Unusually mild Juvenile Paget Disease (JPD) was extensively investigated in a mentally retarded 21‐year‐old white woman. Progressive bowing deformitity of her lower limbs began at age 1 1/2 years. Nontraumatic fractures of both femora and both tibias occurred between ages 9 and 14 years. During adulthood, cortical thickening, osteosclerosis, and bowing affected these bones. Serum alkaline phosphatase (ALP) activity was persistently elevated. We found her serum osteocalcin and urinary hydroxyproline and pyridinoline/deoxypyridinoline to also be increased. The iliac crest histology, at ages 14 and 21 years, showed wide cortices and enhanced skeletal remodeling yet the bone was exclusively lamellar. Features of classic Paget Bone Disease (PBD)‐such as hypermultinucleated osteoclasts, peritrabecular fibrosis, and mosaic or woven bone‐were absent. Electron microscopy revealed no cytoplasmic or nuclear inclusions. Her dermal fibroblasts in culture synthesized unremarkable levels of ALP with proper membrane topography and lipid anchoring; ALP released into the medium also appeared normal.

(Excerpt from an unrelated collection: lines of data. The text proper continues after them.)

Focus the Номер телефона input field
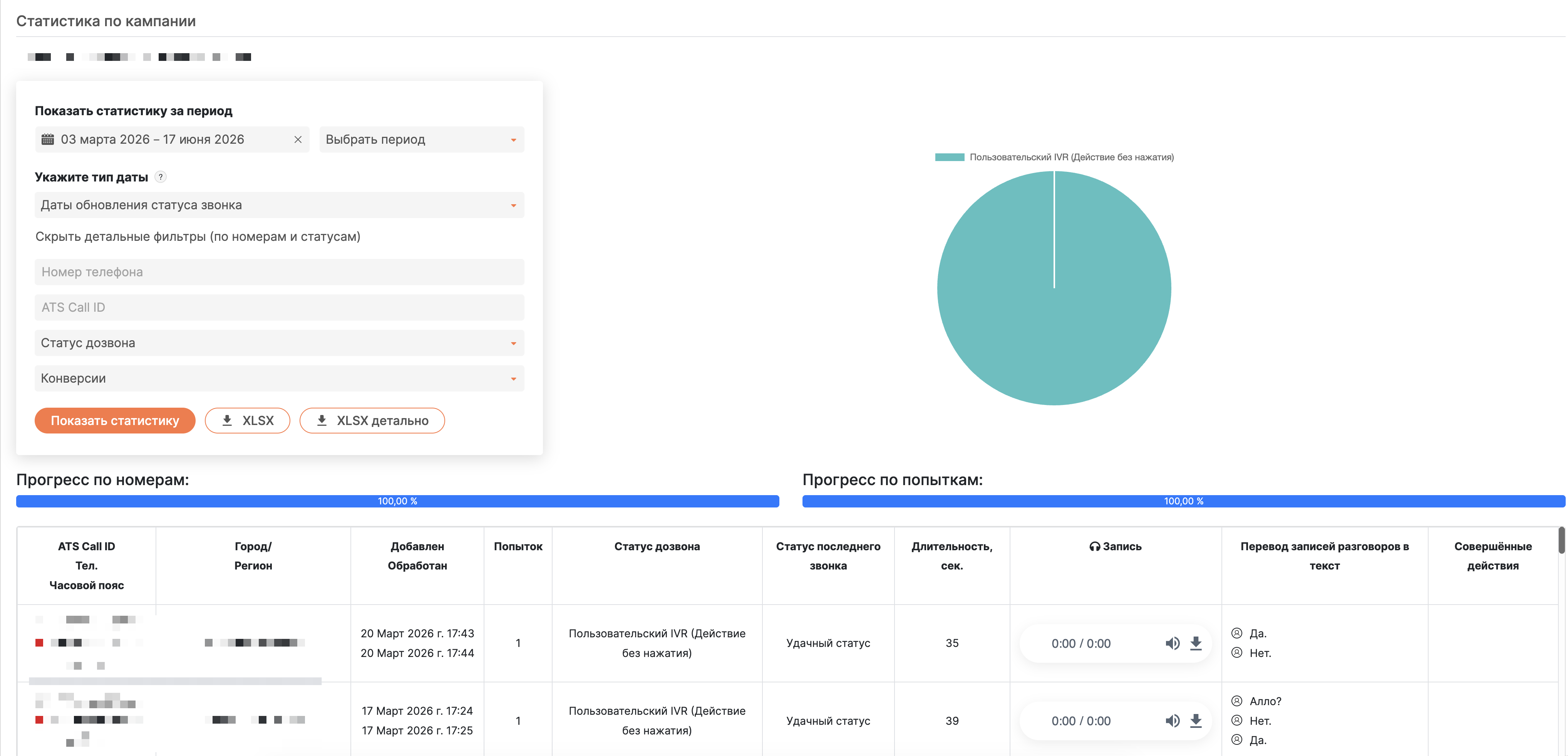The height and width of the screenshot is (756, 1568). click(280, 272)
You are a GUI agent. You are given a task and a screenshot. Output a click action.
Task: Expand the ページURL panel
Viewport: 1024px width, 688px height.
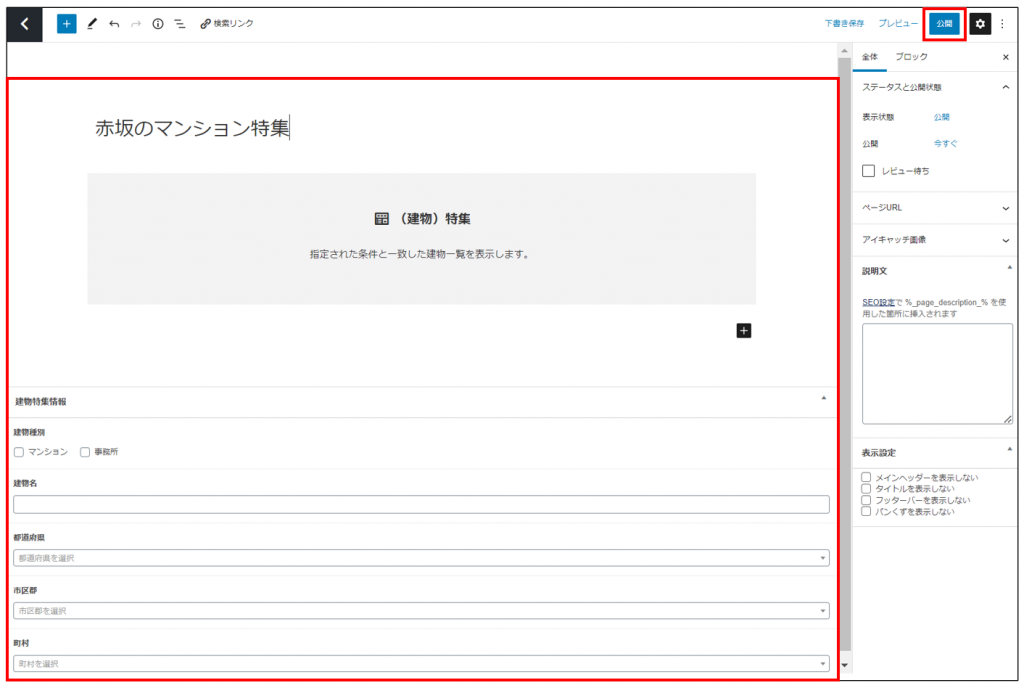(x=936, y=208)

Six months of synthetic human calcitonin therapy daily appeared to reduce her lower limb pain and warmth, but the radiographs, biochemical parameters of skeletal turnover, and bone scintigraphy were unaltered. Lamellar bone has been reported in JPD but accompanied by excessive amounts of woven bone. Our patient reveals that lamellar bone without features of PBD can characterize the skeletal histopathology of the especially rare case of mild JPD.